Appena la notizia s’è
diffusa Stati Uniti col rappresentante del Dipartimento di Stato Kirby,
l’Unione Europea per bocca dell’Alta Rappresentante della politica estera
Mogherini, l’Onu col portavoce Dujarric hanno condannato l’atto criminale ed
espresso solidarietà alla Russia. Una nota del governo turco parla di
provocazione per intossicare le relazioni fra i due Paesi, ma nelle strade
della capitale s’erano svolte in più occasioni proteste contro i bombardamenti
dell’aviazione di Mosca su Aleppo est, recentemente conquistata dall’esercito
di Asad. L’attentatore era a tutti gli effetti un agente dell’Accademia di
Polizia, non si sa se come infiltrato islamista o se abbia abbracciato il jihad
negli ultimi tempi. L’elemento appare come un miliziano a tuttotondo, non
assimilabile alla rete dei fethullaçi,
(i seguaci di Fethullah Gülen) ben presenti fra le forze dell’ordine, che da
mesi le purghe erdoğaniane hanno smantellato. Secondo alcuni in buona parte, ma
non del tutto.

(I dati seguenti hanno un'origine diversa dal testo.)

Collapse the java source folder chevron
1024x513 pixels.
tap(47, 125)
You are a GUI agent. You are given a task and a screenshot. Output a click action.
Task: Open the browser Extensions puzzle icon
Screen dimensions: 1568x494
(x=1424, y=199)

Certo è che un retroterra di diffuso sostegno islamico alle
sorti dei sunniti siriani sottoposti all’offensiva dell’esercito lealista è ben
presente in Turchia, nonostante i passi di distensione compiuti negli ultimi
mesi dal presidente verso l’omologo russo e un parziale abbandono della linea
di sostegno islamico al fronte ribelle. Ora, il gravissimo atto di sangue, pone
il governo di Ankara in seria difficoltà nel relazionarsi coi russi. Erdoğan, già
afflitto da vari fronti di contrasto, dovrà scoprire quali fra i suoi nemici (e
anche amici) gli abbia giocato questo tiro mancino. Porvi riparo non sarà
facile perché la destabilizzazione è dietro l’angolo.